Real-time Threat Detection with Machine Learning
Ateleris worked with a US security company to develop a new machine-learning-based cybersecurity algorithm that detects malicious login attempts to cloud services.
The US security company develops and sells products in the area of IT security, with a focus on “Threat Detection & Mitigation”. Due to the increasing use of cloud architectures, detecting suspicious or malicious login attempts is essential. Ateleris was tasked with engineering a new machine-learning-based detection method to lower false alarms and increase the detection rate of actual threats.
To that end, Ateleris replaced simple, static detection rules of malicious login attempts with a flexible machine learning model (gradient boosting) that assesses logins based on all available data over time. An intensive feature engineering phase preceded the gradient boosting algorithm’s implementation to identify the model’s best possible features.
Due to the vast quantities of training and validation data needed, efficient approaches had to be developed to extract the data from the data lakes, amounting to terabytes of data to be loaded, processed, and searched for patterns. For this purpose, specific low-level data connectors were developed employing memory optimizations, parallelization strategies, and remarkably efficient data structures to load the login data from the Amazon AWS data lake and clean and preprocess it for analysis.

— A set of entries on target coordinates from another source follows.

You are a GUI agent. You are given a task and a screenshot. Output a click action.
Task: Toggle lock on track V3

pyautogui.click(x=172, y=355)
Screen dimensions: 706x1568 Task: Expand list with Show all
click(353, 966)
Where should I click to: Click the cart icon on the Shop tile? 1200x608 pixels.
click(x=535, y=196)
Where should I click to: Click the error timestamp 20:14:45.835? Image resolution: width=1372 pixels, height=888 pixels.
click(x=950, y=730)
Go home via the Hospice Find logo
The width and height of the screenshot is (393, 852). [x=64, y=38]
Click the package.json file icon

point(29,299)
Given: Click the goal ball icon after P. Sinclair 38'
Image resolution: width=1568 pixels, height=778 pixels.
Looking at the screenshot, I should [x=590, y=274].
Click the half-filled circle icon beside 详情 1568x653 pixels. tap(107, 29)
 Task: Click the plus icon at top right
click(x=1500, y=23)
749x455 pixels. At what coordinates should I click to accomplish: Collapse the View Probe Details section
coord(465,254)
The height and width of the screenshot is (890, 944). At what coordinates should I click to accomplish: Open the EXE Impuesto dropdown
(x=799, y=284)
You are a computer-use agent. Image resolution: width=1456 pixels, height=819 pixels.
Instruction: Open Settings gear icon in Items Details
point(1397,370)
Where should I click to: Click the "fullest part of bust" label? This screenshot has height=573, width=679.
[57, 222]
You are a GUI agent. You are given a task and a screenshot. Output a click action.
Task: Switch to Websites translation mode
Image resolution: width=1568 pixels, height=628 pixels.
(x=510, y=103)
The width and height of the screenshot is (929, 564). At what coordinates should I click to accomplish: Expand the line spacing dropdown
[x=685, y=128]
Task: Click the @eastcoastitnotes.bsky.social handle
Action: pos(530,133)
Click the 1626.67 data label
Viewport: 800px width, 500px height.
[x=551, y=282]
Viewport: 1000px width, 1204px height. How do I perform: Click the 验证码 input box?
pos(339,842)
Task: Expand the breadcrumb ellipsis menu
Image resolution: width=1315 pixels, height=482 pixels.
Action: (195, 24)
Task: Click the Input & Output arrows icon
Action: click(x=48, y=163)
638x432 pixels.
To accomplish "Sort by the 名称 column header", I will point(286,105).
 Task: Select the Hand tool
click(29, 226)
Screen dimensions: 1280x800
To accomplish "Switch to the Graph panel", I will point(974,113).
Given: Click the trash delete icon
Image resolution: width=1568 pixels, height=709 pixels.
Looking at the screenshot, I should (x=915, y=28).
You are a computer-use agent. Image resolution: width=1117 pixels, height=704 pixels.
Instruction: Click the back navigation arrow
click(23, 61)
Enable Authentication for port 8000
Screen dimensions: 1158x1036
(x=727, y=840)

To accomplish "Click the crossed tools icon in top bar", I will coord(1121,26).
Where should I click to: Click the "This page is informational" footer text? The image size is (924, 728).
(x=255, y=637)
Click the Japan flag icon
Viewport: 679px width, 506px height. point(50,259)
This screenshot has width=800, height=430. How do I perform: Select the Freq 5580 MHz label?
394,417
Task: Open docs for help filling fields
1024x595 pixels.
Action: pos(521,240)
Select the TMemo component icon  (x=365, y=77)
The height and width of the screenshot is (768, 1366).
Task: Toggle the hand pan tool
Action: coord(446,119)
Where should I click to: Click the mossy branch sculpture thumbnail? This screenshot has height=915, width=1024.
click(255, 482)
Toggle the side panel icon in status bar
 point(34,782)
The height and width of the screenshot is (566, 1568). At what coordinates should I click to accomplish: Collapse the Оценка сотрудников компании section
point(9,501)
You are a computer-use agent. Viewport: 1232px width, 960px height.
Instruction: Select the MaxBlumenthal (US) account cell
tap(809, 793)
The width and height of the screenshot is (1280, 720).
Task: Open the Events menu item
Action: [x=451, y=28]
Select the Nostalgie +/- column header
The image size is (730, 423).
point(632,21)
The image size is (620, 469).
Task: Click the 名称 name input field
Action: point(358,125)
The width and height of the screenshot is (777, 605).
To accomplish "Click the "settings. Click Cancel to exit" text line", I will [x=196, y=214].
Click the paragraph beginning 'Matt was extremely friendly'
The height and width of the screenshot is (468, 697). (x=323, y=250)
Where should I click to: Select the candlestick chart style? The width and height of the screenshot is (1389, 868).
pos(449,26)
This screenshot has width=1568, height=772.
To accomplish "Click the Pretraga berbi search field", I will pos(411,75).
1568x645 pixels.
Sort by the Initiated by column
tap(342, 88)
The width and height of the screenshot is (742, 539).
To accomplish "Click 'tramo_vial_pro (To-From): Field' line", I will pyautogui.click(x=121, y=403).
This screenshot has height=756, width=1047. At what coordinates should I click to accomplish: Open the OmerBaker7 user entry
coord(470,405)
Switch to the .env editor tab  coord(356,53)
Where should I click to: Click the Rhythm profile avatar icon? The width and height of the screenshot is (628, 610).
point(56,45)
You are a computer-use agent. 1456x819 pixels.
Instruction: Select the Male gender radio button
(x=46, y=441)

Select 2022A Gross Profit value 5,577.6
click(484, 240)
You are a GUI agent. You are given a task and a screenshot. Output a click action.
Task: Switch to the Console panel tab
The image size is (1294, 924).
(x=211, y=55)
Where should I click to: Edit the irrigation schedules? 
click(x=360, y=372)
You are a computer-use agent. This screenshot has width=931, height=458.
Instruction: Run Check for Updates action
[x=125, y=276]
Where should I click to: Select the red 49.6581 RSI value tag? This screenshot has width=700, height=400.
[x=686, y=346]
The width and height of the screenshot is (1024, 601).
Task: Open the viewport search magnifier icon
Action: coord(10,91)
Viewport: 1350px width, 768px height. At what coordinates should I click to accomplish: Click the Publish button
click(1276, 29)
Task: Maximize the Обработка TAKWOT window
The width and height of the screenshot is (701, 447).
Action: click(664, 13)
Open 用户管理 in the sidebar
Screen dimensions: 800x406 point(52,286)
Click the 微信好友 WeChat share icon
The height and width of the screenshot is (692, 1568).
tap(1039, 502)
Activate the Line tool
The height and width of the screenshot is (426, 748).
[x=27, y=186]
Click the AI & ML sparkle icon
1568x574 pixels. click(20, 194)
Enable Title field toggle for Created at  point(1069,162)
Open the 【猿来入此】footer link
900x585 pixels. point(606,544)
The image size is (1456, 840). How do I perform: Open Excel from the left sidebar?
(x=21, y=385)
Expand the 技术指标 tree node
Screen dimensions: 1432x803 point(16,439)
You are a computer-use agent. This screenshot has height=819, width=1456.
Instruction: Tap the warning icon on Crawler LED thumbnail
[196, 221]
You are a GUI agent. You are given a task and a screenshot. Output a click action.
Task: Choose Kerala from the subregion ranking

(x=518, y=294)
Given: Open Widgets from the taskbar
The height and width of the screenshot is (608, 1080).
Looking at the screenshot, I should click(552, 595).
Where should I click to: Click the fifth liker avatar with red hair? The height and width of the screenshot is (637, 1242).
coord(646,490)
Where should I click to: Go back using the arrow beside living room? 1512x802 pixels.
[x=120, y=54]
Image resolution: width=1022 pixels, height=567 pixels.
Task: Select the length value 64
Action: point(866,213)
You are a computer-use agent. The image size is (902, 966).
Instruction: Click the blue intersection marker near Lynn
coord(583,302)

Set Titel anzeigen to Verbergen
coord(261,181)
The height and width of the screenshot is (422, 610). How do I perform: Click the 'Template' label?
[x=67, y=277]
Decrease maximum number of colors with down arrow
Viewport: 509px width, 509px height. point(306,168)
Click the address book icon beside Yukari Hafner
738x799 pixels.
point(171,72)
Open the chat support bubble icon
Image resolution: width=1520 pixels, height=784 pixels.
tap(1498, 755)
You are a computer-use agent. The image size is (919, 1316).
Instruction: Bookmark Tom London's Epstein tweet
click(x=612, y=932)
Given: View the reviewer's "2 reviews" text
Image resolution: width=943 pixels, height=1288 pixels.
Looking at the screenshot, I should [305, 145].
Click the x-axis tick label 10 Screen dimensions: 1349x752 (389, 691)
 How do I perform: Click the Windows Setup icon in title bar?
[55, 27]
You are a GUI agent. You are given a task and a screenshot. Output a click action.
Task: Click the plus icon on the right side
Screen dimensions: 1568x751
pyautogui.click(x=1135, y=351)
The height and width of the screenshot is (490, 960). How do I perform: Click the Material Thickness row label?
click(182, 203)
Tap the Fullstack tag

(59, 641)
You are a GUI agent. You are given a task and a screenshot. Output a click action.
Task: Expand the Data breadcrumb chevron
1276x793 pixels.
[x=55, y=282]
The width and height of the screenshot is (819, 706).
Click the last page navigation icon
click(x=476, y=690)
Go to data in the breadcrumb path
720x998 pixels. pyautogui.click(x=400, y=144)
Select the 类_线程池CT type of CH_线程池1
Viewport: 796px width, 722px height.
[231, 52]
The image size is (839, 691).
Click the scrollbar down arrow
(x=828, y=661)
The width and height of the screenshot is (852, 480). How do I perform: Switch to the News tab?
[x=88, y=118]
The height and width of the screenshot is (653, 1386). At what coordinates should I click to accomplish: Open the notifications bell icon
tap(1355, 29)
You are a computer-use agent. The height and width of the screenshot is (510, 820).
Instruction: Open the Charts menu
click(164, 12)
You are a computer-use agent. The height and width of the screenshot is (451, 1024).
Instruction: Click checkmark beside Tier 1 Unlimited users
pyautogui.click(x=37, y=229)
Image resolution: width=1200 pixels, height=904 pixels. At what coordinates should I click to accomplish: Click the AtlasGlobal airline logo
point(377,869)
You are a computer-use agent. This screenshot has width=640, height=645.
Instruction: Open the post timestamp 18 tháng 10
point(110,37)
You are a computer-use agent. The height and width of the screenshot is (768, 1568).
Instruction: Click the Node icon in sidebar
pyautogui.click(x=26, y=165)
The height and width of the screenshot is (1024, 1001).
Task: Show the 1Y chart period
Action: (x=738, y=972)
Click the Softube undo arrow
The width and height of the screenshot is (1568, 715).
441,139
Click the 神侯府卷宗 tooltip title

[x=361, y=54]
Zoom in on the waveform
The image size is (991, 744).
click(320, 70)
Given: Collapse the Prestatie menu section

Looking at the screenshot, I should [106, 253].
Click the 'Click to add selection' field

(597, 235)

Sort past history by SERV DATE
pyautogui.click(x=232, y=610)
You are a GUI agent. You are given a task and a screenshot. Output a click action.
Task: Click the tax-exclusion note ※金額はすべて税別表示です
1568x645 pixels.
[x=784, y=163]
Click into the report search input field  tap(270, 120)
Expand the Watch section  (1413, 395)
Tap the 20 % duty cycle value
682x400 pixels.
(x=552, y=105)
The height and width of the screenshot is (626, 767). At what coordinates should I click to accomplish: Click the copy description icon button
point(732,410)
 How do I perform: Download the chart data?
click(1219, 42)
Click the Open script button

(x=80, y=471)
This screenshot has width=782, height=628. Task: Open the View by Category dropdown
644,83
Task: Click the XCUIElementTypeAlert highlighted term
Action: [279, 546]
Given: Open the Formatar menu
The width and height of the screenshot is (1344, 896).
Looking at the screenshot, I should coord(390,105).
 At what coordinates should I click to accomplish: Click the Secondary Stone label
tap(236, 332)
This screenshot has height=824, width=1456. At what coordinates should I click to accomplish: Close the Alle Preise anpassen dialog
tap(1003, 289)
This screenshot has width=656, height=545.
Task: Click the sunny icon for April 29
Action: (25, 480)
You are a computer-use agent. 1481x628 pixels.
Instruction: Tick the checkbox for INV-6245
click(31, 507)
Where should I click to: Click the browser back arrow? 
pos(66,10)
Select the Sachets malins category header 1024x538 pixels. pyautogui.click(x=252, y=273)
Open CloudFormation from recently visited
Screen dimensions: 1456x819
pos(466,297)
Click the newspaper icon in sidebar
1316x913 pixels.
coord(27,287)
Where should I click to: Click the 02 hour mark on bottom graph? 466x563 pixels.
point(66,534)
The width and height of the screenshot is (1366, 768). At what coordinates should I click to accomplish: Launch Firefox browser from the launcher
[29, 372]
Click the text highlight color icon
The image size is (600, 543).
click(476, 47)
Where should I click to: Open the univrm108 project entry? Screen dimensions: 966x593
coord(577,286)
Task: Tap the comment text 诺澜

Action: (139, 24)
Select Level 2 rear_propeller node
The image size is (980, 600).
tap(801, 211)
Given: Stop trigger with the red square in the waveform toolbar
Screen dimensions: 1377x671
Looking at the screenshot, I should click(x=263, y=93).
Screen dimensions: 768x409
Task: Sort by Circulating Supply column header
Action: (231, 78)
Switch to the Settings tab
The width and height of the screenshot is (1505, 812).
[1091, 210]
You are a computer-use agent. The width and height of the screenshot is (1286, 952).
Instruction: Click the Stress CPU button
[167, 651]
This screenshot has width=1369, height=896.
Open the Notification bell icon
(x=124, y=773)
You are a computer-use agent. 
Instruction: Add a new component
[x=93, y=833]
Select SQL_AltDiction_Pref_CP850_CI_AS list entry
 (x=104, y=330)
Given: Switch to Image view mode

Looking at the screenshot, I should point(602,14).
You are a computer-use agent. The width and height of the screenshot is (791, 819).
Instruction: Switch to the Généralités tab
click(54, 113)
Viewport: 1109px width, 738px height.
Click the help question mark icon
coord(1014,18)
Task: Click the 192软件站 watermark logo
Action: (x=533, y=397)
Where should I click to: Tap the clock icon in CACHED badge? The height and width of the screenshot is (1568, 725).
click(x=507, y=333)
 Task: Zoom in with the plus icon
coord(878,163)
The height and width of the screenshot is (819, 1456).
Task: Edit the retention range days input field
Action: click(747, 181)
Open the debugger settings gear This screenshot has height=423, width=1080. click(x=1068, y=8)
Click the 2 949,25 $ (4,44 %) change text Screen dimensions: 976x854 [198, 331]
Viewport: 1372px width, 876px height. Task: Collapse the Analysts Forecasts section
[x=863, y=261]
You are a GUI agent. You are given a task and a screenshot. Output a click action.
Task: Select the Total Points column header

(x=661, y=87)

After successful small field tests, the client’s engineering team integrated our algorithm into their live production system, collecting and processing over 4 million daily login requests. With our new machine-learning-based approach, the false positives, i.e., false alerts, dropped by 50-60%, while the detection rate of actual attacks increased significantly.
Key Technologies/Terms
- Feature Engineering and Data Wrangling
- Gradient Boosting
- C#, .NET, Python
- Cybersecurity